■ **Work to complete**
Reproduce the material below word for word, from the line with "Return [X, Y] for each given word" up to and including the line with "Downloaded [199, 2186]", and nothing else. Leave the pictures out of your answer.

■ **Supplied records**

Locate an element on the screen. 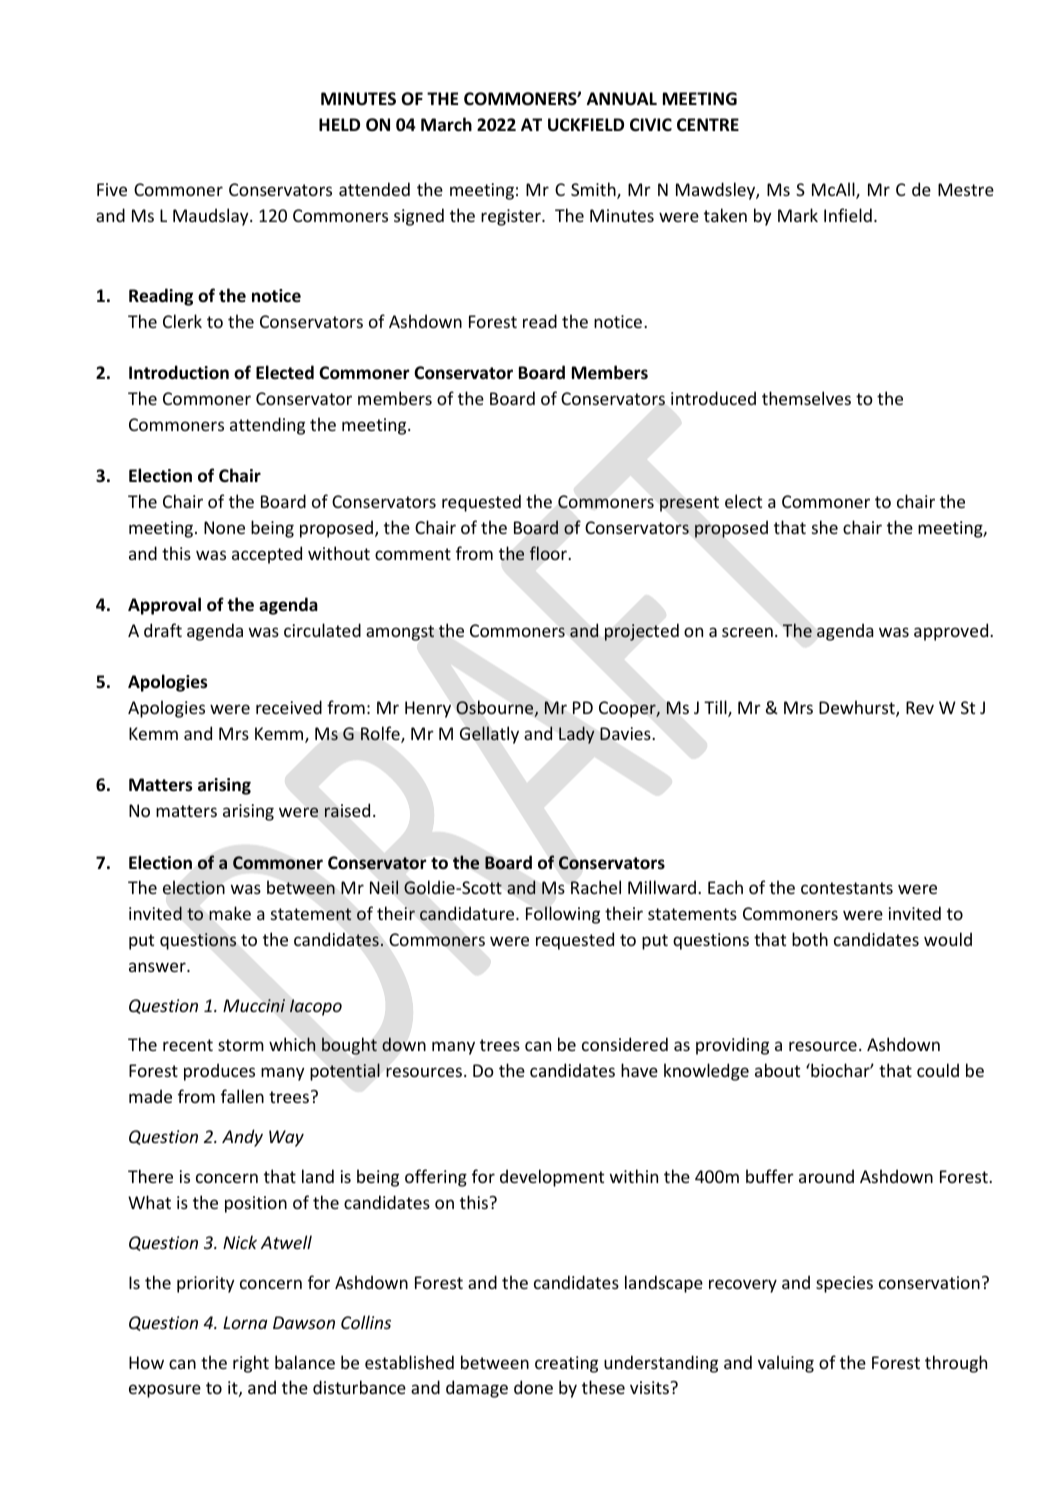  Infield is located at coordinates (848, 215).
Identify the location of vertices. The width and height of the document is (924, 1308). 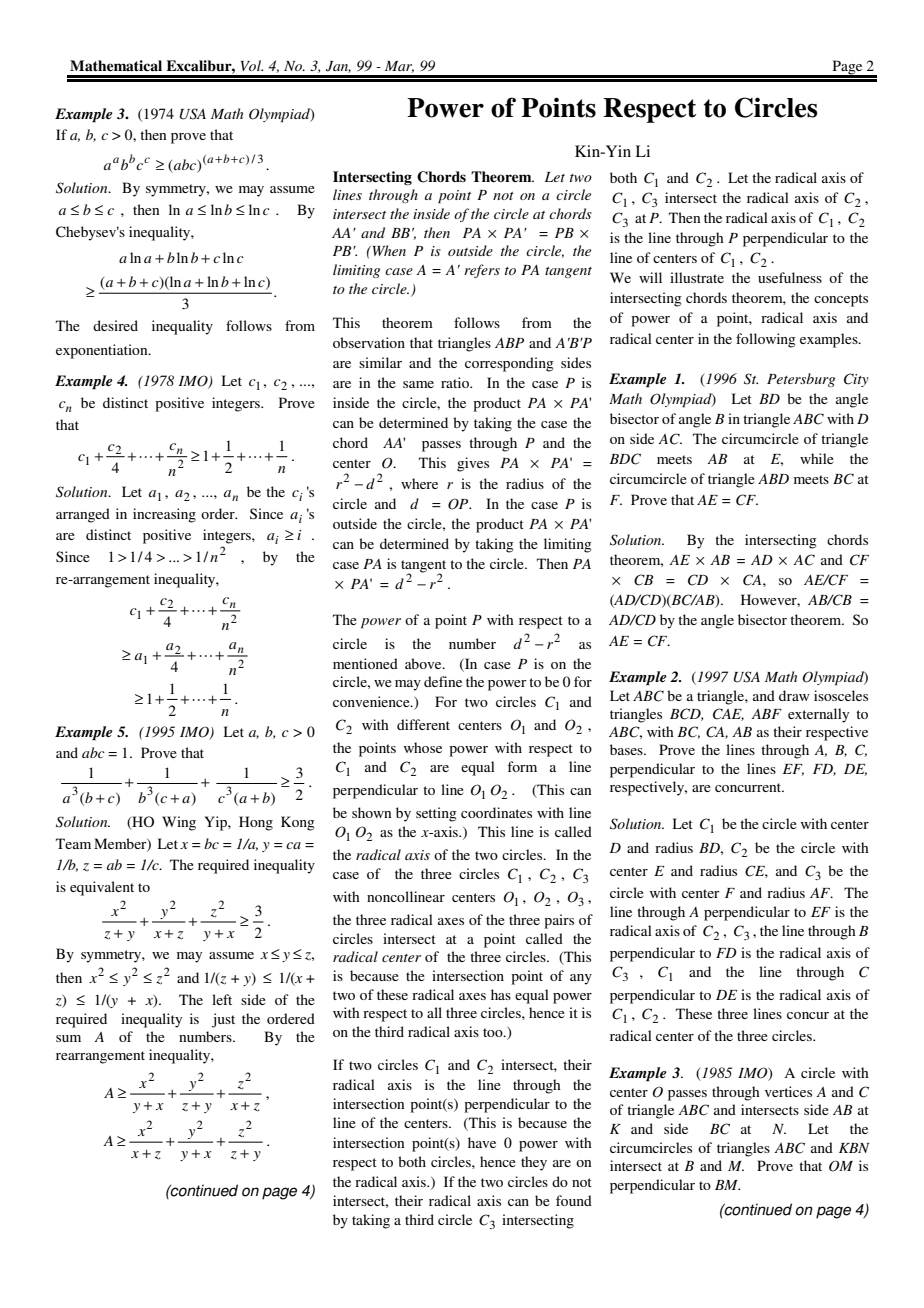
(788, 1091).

---

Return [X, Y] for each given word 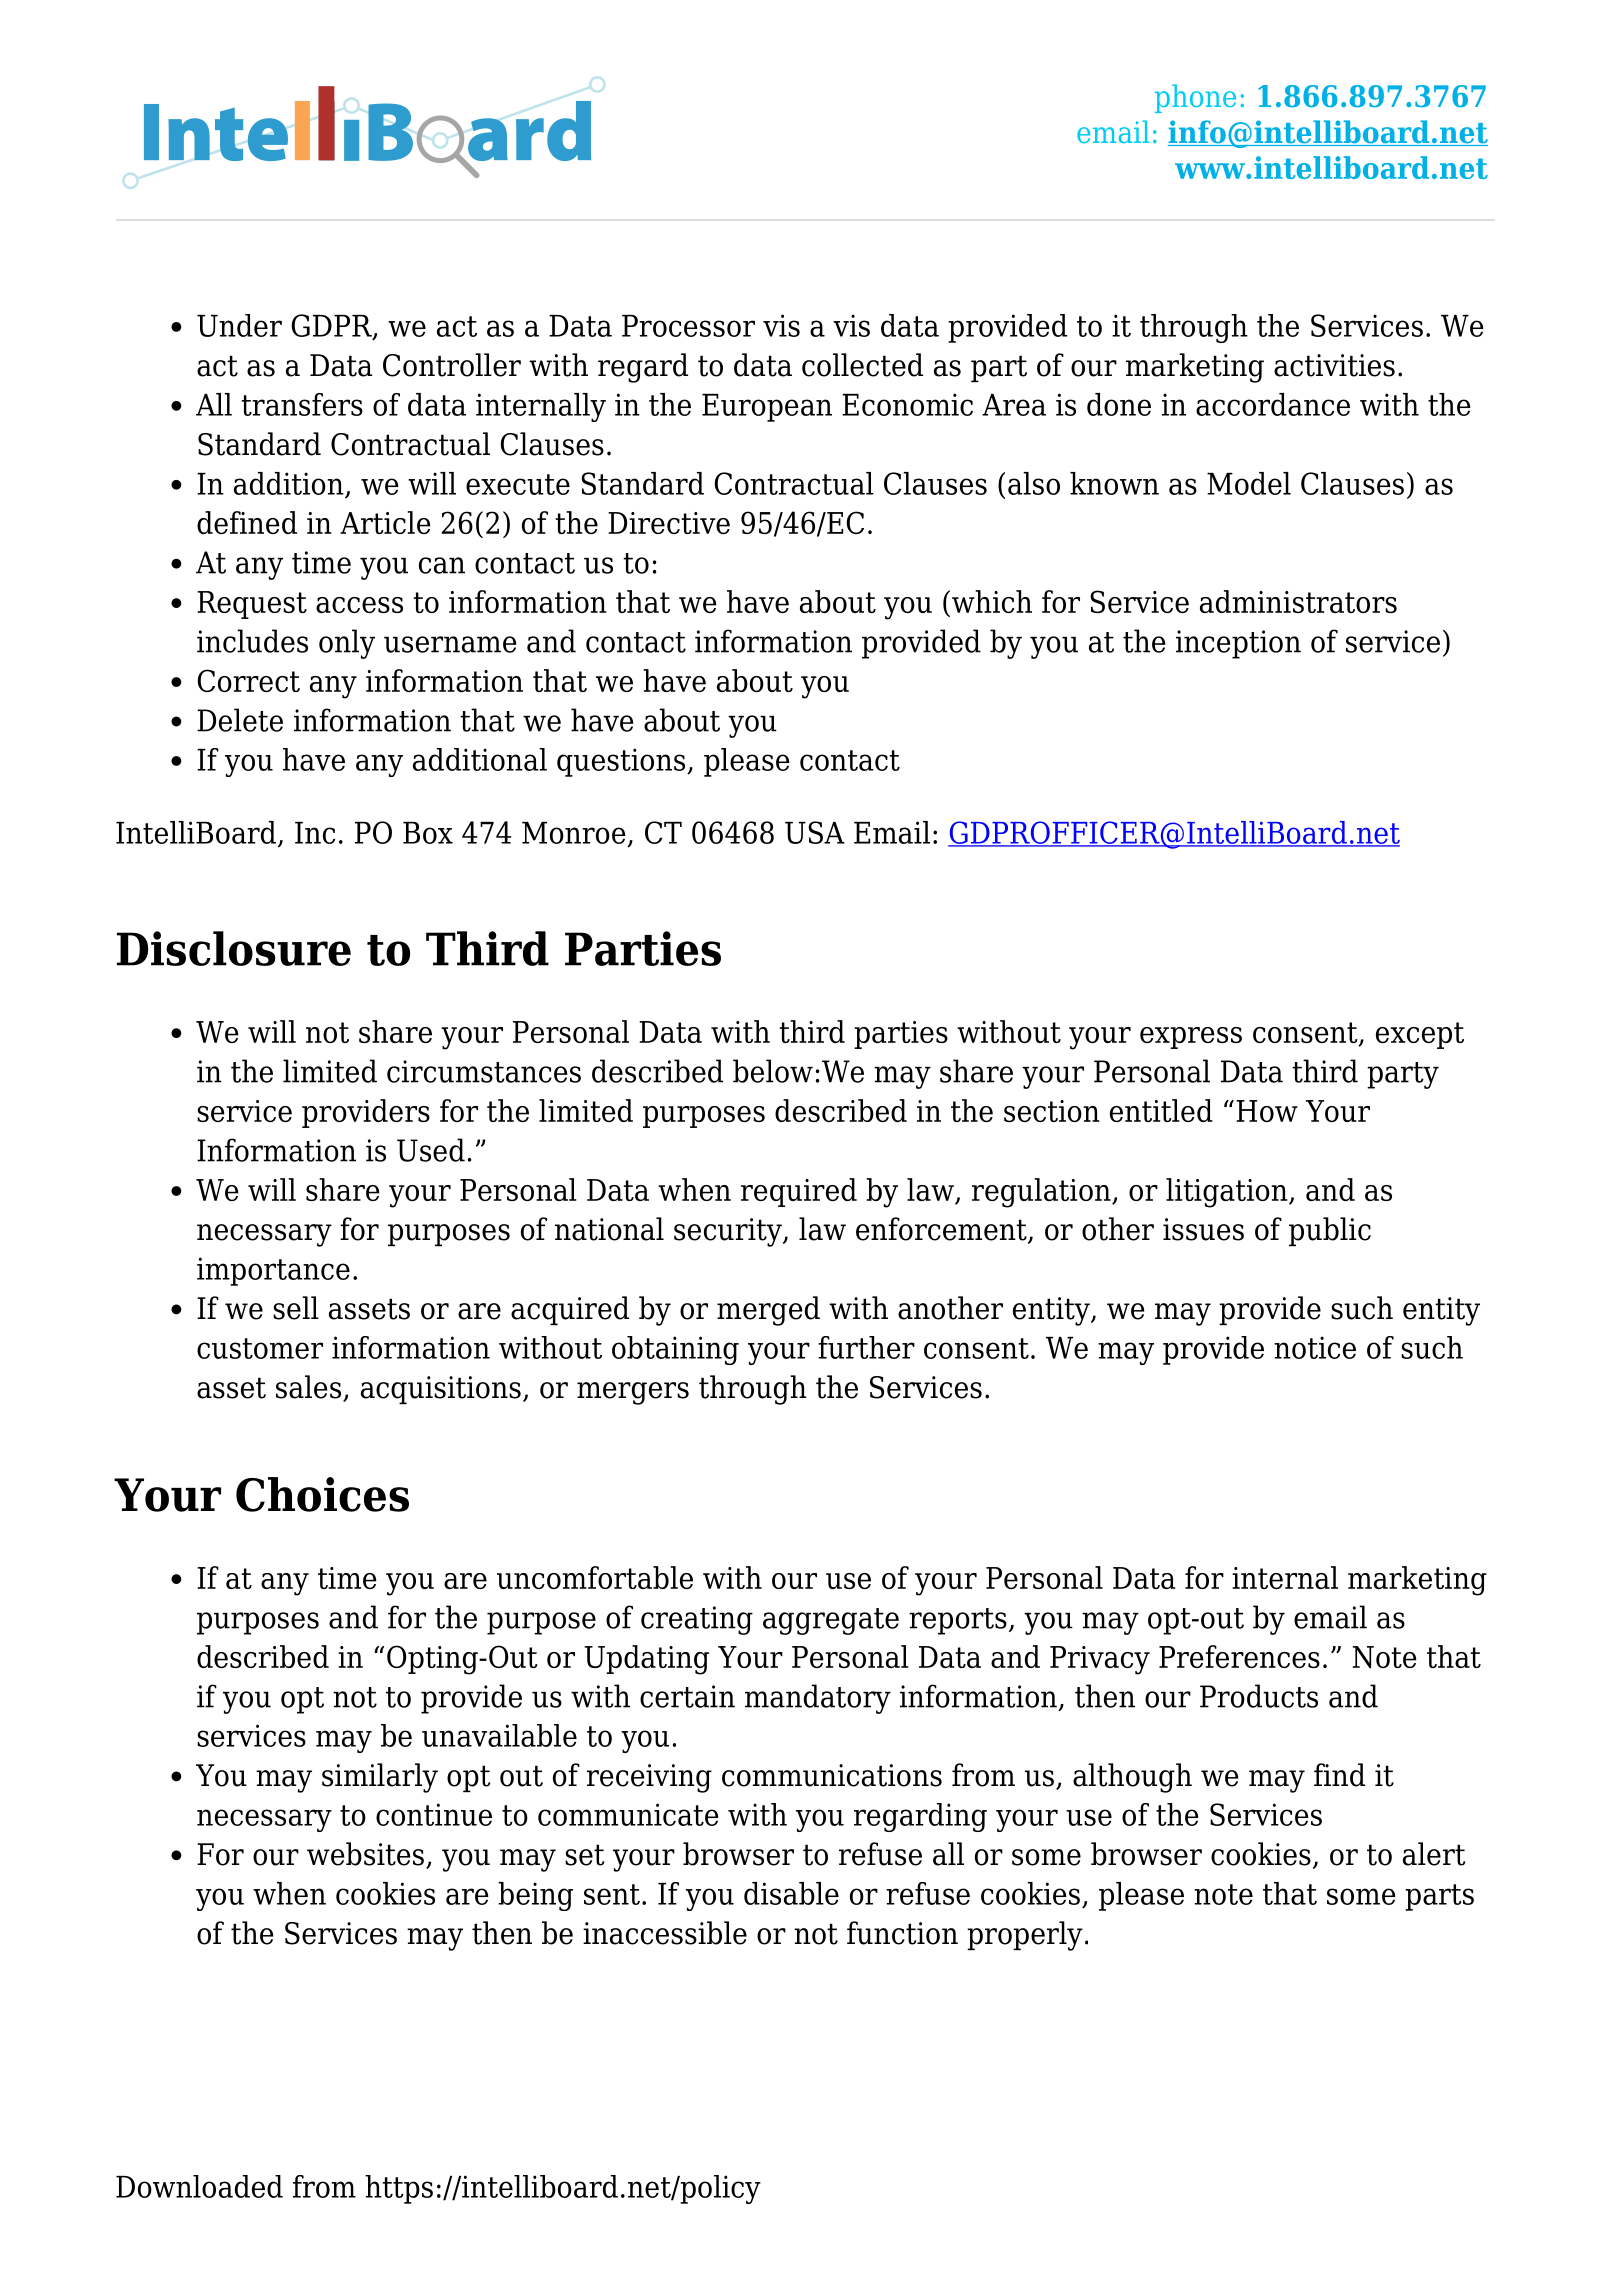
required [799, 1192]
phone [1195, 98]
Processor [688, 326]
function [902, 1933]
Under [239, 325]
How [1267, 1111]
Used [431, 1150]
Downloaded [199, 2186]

==

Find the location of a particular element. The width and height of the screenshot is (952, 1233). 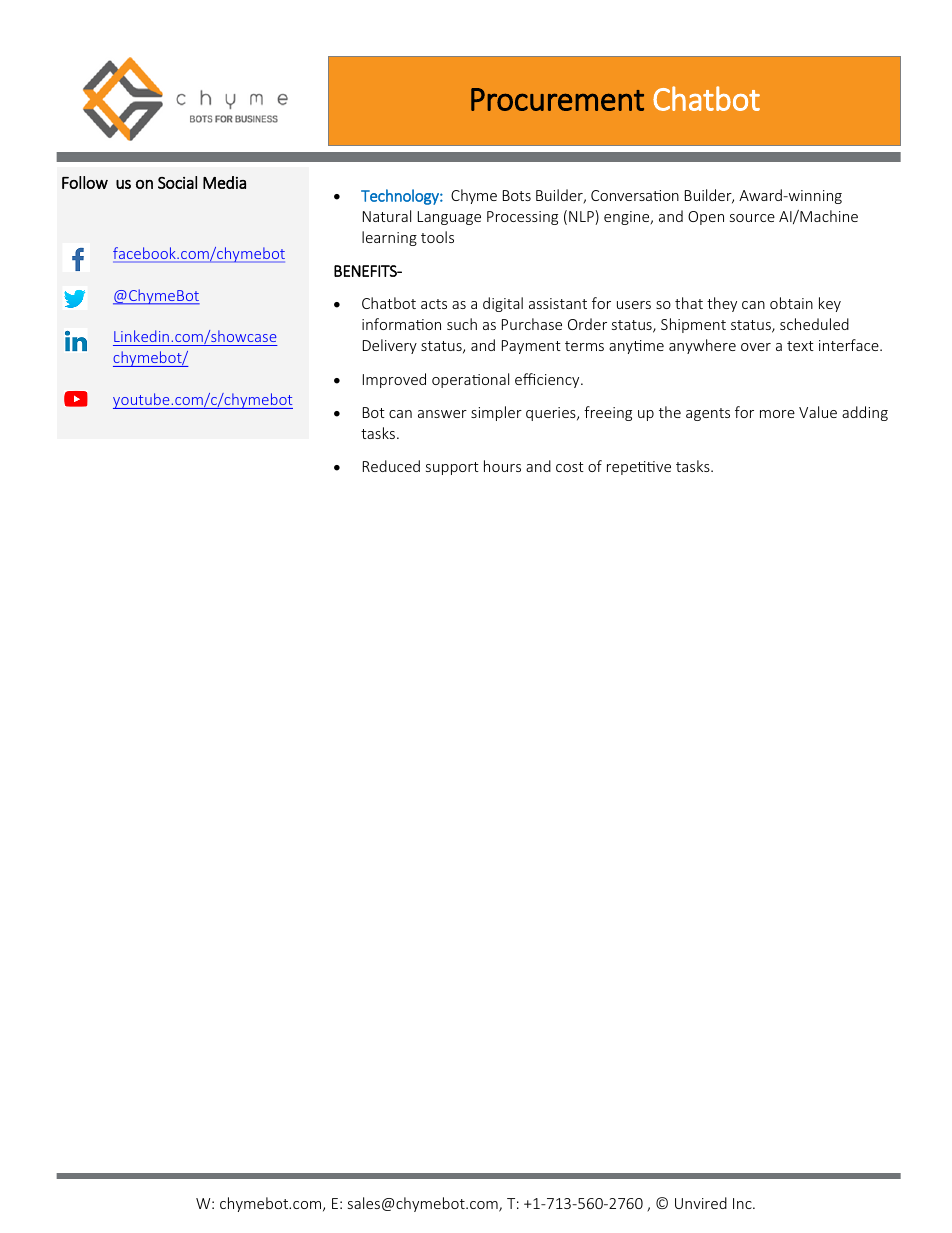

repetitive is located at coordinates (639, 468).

■ **Answer to the exercise**
Return [X, Y] for each given word 
required [799, 1192]
phone [1195, 98]
Processor [688, 326]
function [902, 1933]
Under [239, 325]
How [1267, 1111]
Used [431, 1150]
Downloaded [199, 2186]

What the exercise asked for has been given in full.